▶ **Tasks to perform**
1) Name every person mentioned in the Clean Curbs passage below, using each name as it appears there.
2) Transcribe the Clean Curbs passage below word for word, starting with "Department of Transportation" and going on through "not for garbage.".
3) Extend the Clean Curbs passage below with the paragraphs that would come next, picking up after its final sentence.

▶ **Page excerpt**
========================================

Department of Transportation Commissioner Polly Trottenberg also agreed that sidewalks are for New York’s long-suffering pedestrians, not for garbage.

“Allowing eligible BIDs to experiment with installing sealed, on-street garbage and recycling containers will help make New York’s bustling sidewalks cleaner, more accessible, and more enjoyable for residents and tourists alike,” she said.

Trottenberg and Garcia hinted at the most important part of the news — that garbage will finally inconvenience drivers instead of walkers. But one booster put the focus where it belonged:

“The Clean Curbs program … will make it much easier to pilot shared waste storage in the parking lane,” said Clare Miflin, founder of the Center for Zero Waste Design.

Thursday’s announcement stems from last year’s effort by the Department of Sanitation to find ways to solve New York’s garbage problem — which is exacerbated by a dense urban design that lacks back alleys. The city is also burdened by a century-long tradition of just putting refuse on the sidewalk — a tradition that was not altered when automobile owners seized curbside space for vehicle storage.

========================================

▶ **Collected data**

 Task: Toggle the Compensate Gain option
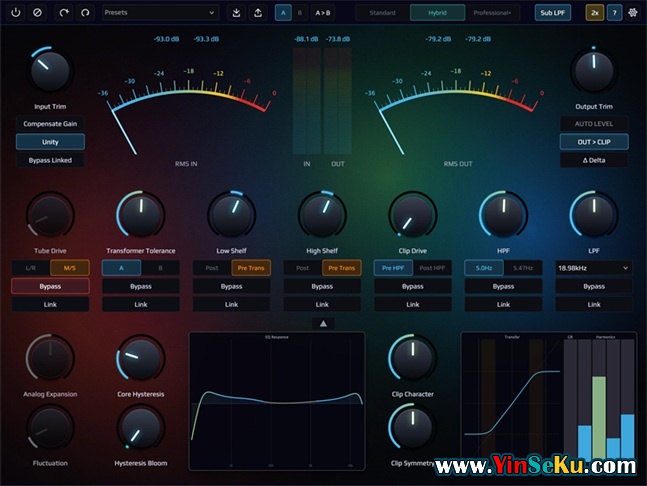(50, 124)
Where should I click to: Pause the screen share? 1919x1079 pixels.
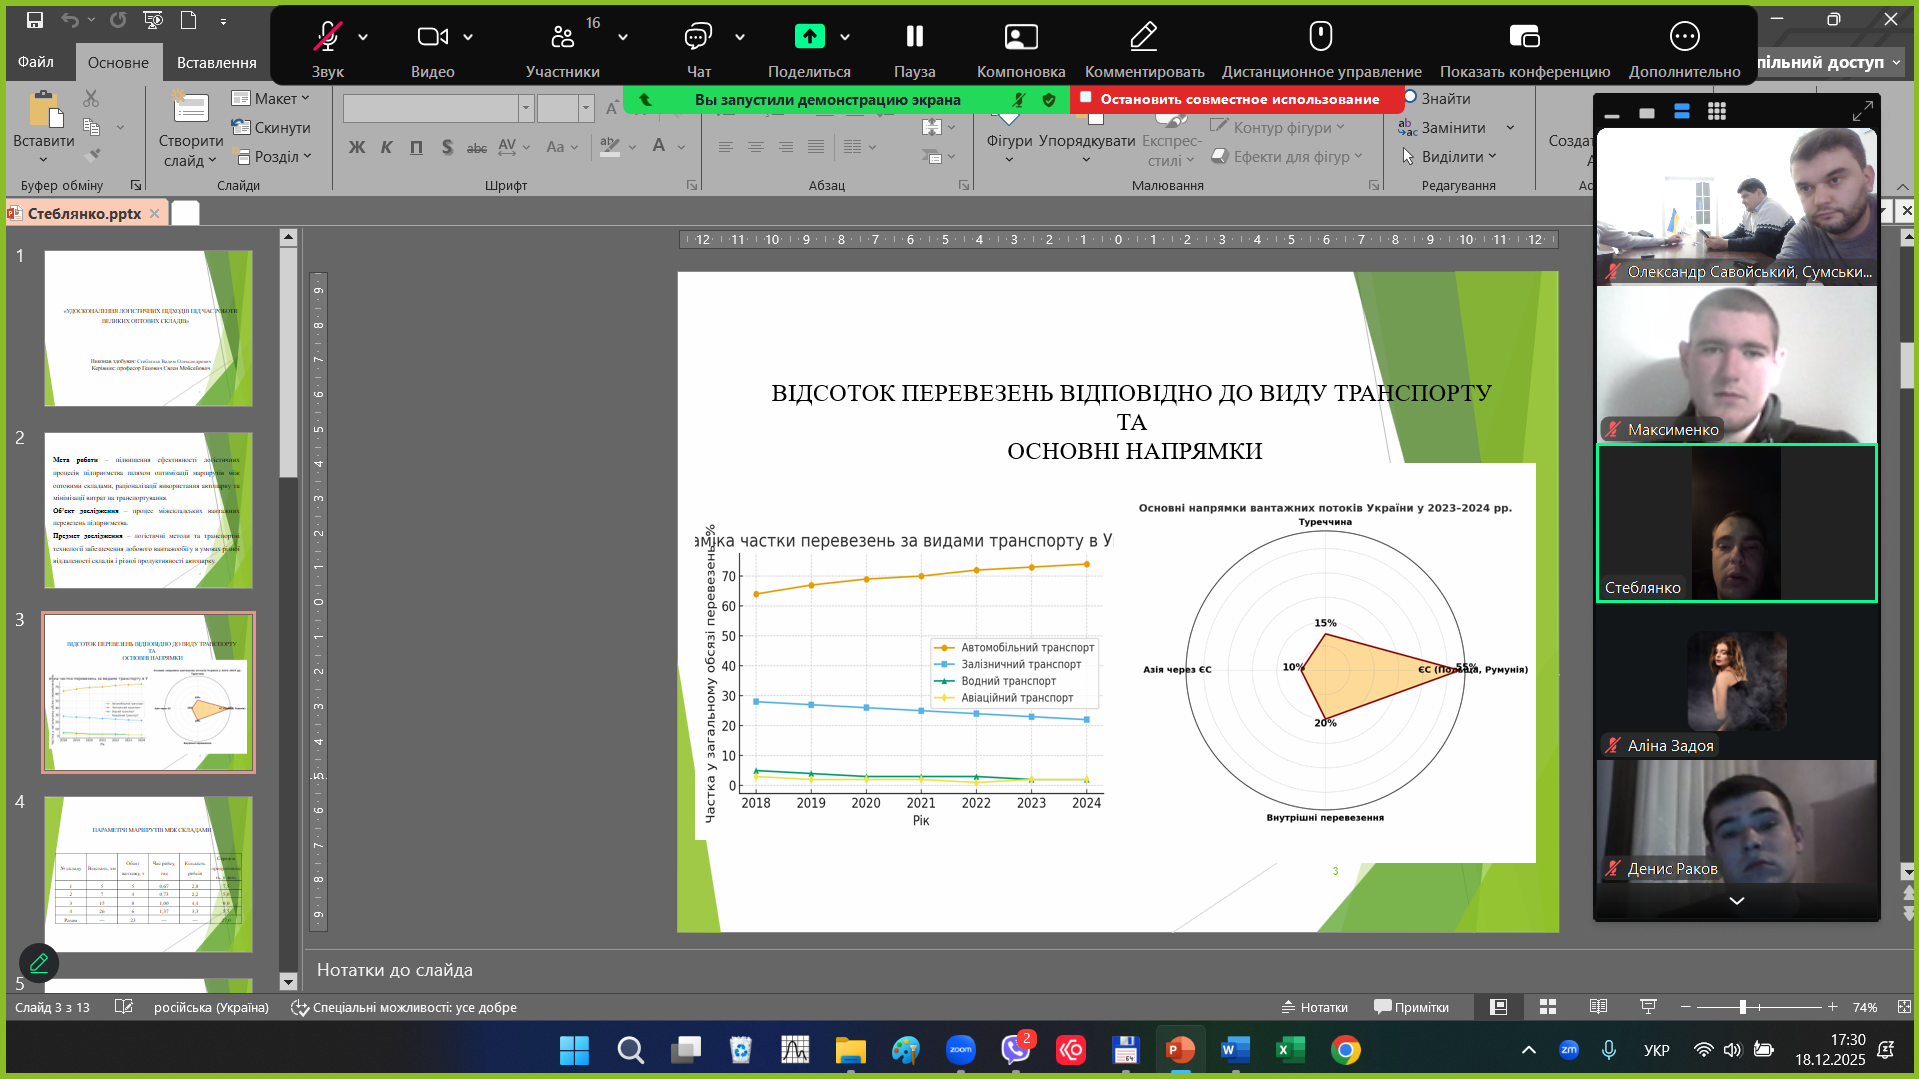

========================================

▶ **Results of the tasks**
1)
Polly Trottenberg
Garcia
Clare Miflin

2)
Department of Transportation Commissioner Polly Trottenberg also agreed that sidewalks are for New York’s long-suffering pedestrians, not for garbage.

3)
The final container designs are pending, but any given container must be fully enclosed, rodent-proof, and compatible with existing regulations and machinery, given that containers need to be lifted by equipment (unlike garbage bags, which New York’s Strongest haul by hand).

Applications for Clean Curbs will be accepted beginning this spring, the agency said.

Also this spring, the agency will have a public hearing on the rule change regarding new construction. That rule will also require residential buildings with 150 or more units to submit a “waste management plan” that ensures that the building has enough capacity to store half again as much garbage as it normally produces so that it does not end up on the sidewalk between pickups.